Banyak musisi indie menggunakan sampel suara “Ini bunga terakhir buat Alfi” dari video asli, lalu menjadikannya latar lagu melankolis dengan progresi akor minor. Lagu dengan judul sama oleh seorang musisi asal Malang telah didengarkan lebih dari 2 juta kali di Spotify, dengan lirik:

“Kupetik bunga layu di taman yang sama, / tempat dulu kau bilang tak pernah suka padaku. / Tapi kuletakkan juga, hanya untuk pamit. / Alfi, selamat tinggal.” bunga terakhir buat alfi

Mengapa begitu banyak orang merasa terwakili oleh “Bunga Terakhir buat Alfi”? Banyak musisi indie menggunakan sampel suara “Ini bunga

Mereka bertemu di waktu yang sederhana: kelas sore, reuni kecil, atau mungkin di sudut kafe yang selalu ramai.

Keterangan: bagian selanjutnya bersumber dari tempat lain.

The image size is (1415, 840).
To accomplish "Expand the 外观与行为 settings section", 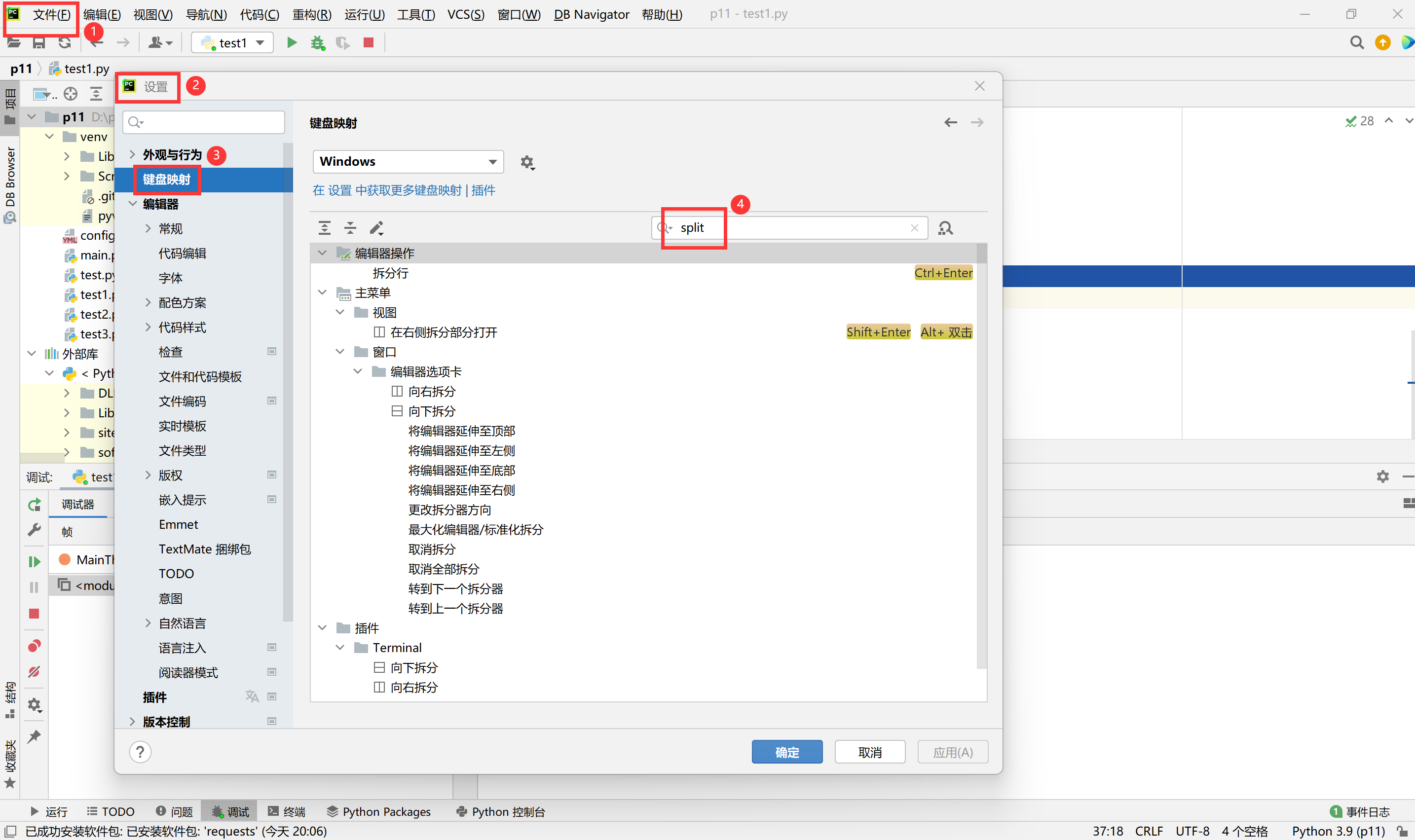I will pos(132,154).
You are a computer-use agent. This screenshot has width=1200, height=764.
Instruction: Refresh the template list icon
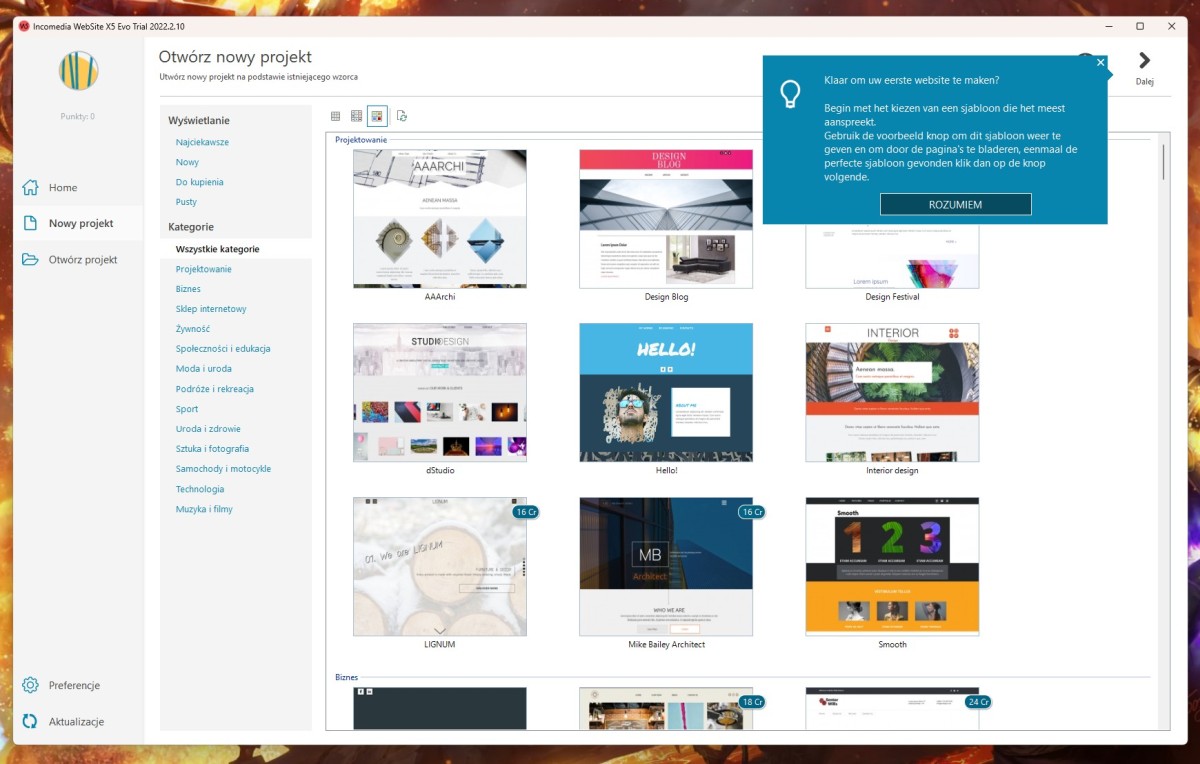click(402, 116)
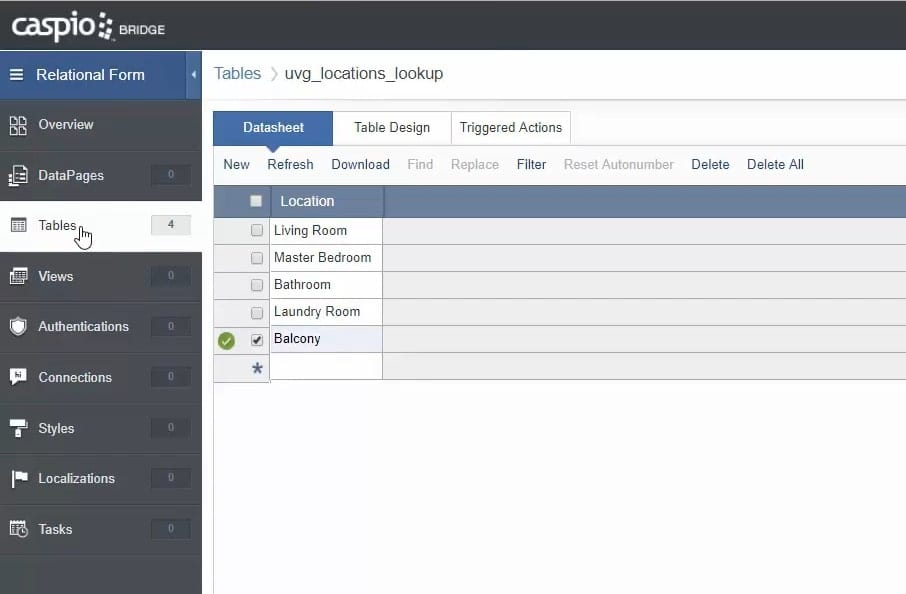Image resolution: width=906 pixels, height=594 pixels.
Task: Click the Tasks calendar icon
Action: tap(18, 529)
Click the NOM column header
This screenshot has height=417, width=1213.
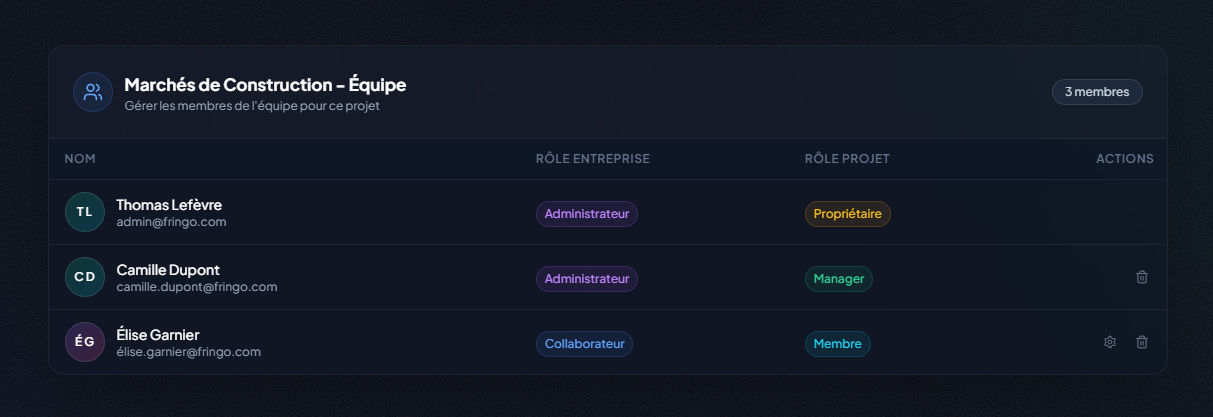(80, 159)
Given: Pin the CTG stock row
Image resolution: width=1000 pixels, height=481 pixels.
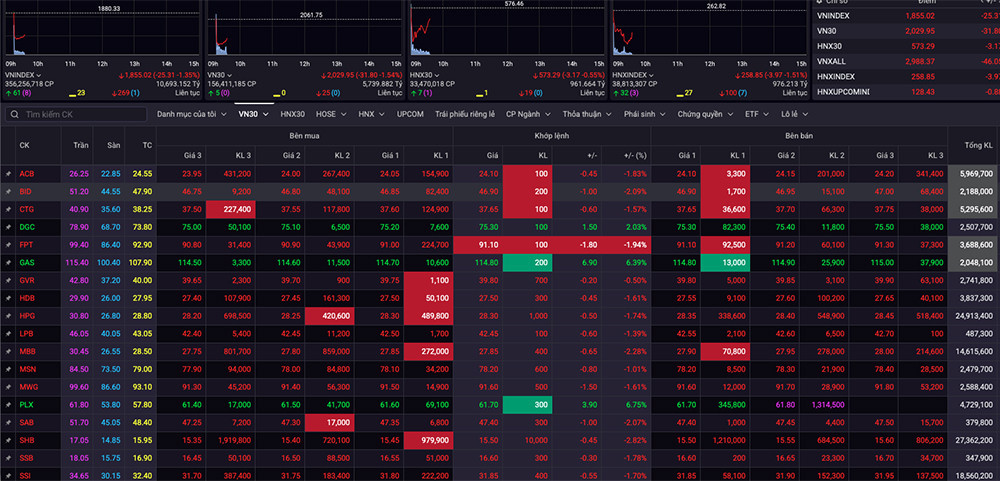Looking at the screenshot, I should coord(8,209).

Alfi mudah diingat karena caranya mendengarkan—matanya yang fokus, anggukan kecil, dan tawa yang muncul tanpa dibuat-buat. Ketika hubungan berakhir, itu bukan karena satu hal besar, melainkan akumulasi kekurangan waktu dan prioritas yang berbeda. “Kupetik bunga layu di taman yang sama, /

Mengapa bunga? Dan mengapa “terakhir”?

Dalam sastra dan kehidupan, bunga selalu menjadi simbol yang ambigu: ia mekar dengan janji keindahan, namun diam-diam menghitung detik menuju kebusukan. Bunga Terakhir buat Alfi bukan sekadar judul—ia adalah pernyataan final, sebuah titik koma dalam percakapan yang tak lagi berbalas.